Entries follow. Set all of them down as they stand.

RECORDS SUPPLIED »
============================================================

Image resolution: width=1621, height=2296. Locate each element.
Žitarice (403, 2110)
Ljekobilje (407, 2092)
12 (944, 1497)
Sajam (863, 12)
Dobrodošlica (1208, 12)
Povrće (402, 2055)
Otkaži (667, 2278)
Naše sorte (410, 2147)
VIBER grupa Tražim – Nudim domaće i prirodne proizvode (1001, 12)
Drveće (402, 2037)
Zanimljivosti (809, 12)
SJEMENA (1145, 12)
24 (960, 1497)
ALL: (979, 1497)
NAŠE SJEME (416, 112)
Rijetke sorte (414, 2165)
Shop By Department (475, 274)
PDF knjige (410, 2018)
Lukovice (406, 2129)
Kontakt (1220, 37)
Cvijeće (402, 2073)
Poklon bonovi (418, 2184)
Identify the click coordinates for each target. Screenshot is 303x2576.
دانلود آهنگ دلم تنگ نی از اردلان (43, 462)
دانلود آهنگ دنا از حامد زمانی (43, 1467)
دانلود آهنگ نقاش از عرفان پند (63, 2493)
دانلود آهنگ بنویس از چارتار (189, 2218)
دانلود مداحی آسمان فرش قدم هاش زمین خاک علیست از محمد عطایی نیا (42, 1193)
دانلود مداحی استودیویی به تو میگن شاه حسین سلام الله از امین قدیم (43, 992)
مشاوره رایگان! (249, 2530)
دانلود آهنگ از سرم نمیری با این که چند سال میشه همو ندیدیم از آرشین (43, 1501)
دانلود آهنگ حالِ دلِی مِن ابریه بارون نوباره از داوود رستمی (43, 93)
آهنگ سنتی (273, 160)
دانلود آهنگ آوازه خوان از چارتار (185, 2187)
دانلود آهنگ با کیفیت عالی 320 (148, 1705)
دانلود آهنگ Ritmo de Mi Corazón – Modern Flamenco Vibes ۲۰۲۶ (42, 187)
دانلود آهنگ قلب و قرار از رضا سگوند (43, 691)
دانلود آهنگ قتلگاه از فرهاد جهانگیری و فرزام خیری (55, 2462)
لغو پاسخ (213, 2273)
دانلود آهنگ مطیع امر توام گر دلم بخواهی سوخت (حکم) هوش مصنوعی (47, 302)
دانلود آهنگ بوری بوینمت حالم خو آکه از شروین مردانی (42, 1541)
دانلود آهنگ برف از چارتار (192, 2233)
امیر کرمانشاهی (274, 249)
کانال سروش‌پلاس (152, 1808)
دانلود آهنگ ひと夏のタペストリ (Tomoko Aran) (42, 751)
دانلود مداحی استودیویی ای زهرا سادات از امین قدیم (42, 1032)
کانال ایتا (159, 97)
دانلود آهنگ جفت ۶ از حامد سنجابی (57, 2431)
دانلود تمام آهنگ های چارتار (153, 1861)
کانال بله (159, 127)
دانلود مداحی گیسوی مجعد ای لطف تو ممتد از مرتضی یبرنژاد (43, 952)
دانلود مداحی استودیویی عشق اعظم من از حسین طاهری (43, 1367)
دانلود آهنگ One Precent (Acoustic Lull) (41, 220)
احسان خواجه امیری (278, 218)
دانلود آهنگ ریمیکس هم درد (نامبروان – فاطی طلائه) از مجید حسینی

============================================================

ANSWER TO THIS TASK »
Image resolution: width=1621, height=2296. Locate each element.
Žitarice (403, 2110)
Ljekobilje (407, 2092)
12 (944, 1497)
Sajam (863, 12)
Dobrodošlica (1208, 12)
Povrće (402, 2055)
Otkaži (667, 2278)
Naše sorte (410, 2147)
VIBER grupa Tražim – Nudim domaće i prirodne proizvode (1001, 12)
Drveće (402, 2037)
Zanimljivosti (809, 12)
SJEMENA (1145, 12)
24 (960, 1497)
ALL: (979, 1497)
NAŠE SJEME (416, 112)
Rijetke sorte (414, 2165)
Shop By Department (475, 274)
PDF knjige (410, 2018)
Lukovice (406, 2129)
Kontakt (1220, 37)
Cvijeće (402, 2073)
Poklon bonovi (418, 2184)
Identify the click coordinates for each target. Screenshot is 303x2576.
دانلود آهنگ دلم تنگ نی از اردلان (43, 462)
دانلود آهنگ دنا از حامد زمانی (43, 1467)
دانلود آهنگ نقاش از عرفان پند (63, 2493)
دانلود آهنگ بنویس از چارتار (189, 2218)
دانلود مداحی آسمان فرش قدم هاش زمین خاک علیست از محمد عطایی نیا (42, 1193)
دانلود مداحی استودیویی به تو میگن شاه حسین سلام الله از امین قدیم (43, 992)
مشاوره رایگان! (249, 2530)
دانلود آهنگ از سرم نمیری با این که چند سال میشه همو ندیدیم از آرشین (43, 1501)
دانلود آهنگ حالِ دلِی مِن ابریه بارون نوباره از داوود رستمی (43, 93)
آهنگ سنتی (273, 160)
دانلود آهنگ آوازه خوان از چارتار (185, 2187)
دانلود آهنگ با کیفیت عالی 320 (148, 1705)
دانلود آهنگ Ritmo de Mi Corazón – Modern Flamenco Vibes ۲۰۲۶ (42, 187)
دانلود آهنگ قلب و قرار از رضا سگوند (43, 691)
دانلود آهنگ قتلگاه از فرهاد جهانگیری و فرزام خیری (55, 2462)
لغو پاسخ (213, 2273)
دانلود آهنگ مطیع امر توام گر دلم بخواهی سوخت (حکم) هوش مصنوعی (47, 302)
دانلود آهنگ بوری بوینمت حالم خو آکه از شروین مردانی (42, 1541)
دانلود آهنگ برف از چارتار (192, 2233)
امیر کرمانشاهی (274, 249)
کانال سروش‌پلاس (152, 1808)
دانلود آهنگ ひと夏のタペストリ (Tomoko Aran) (42, 751)
دانلود مداحی استودیویی ای زهرا سادات از امین قدیم (42, 1032)
کانال ایتا (159, 97)
دانلود آهنگ جفت ۶ از حامد سنجابی (57, 2431)
دانلود تمام آهنگ های چارتار (153, 1861)
کانال بله (159, 127)
دانلود مداحی گیسوی مجعد ای لطف تو ممتد از مرتضی یبرنژاد (43, 952)
دانلود مداحی استودیویی عشق اعظم من از حسین طاهری (43, 1367)
دانلود آهنگ One Precent (Acoustic Lull) (41, 220)
احسان خواجه امیری (278, 218)
دانلود آهنگ ریمیکس هم درد (نامبروان – فاطی طلائه) از مجید حسینی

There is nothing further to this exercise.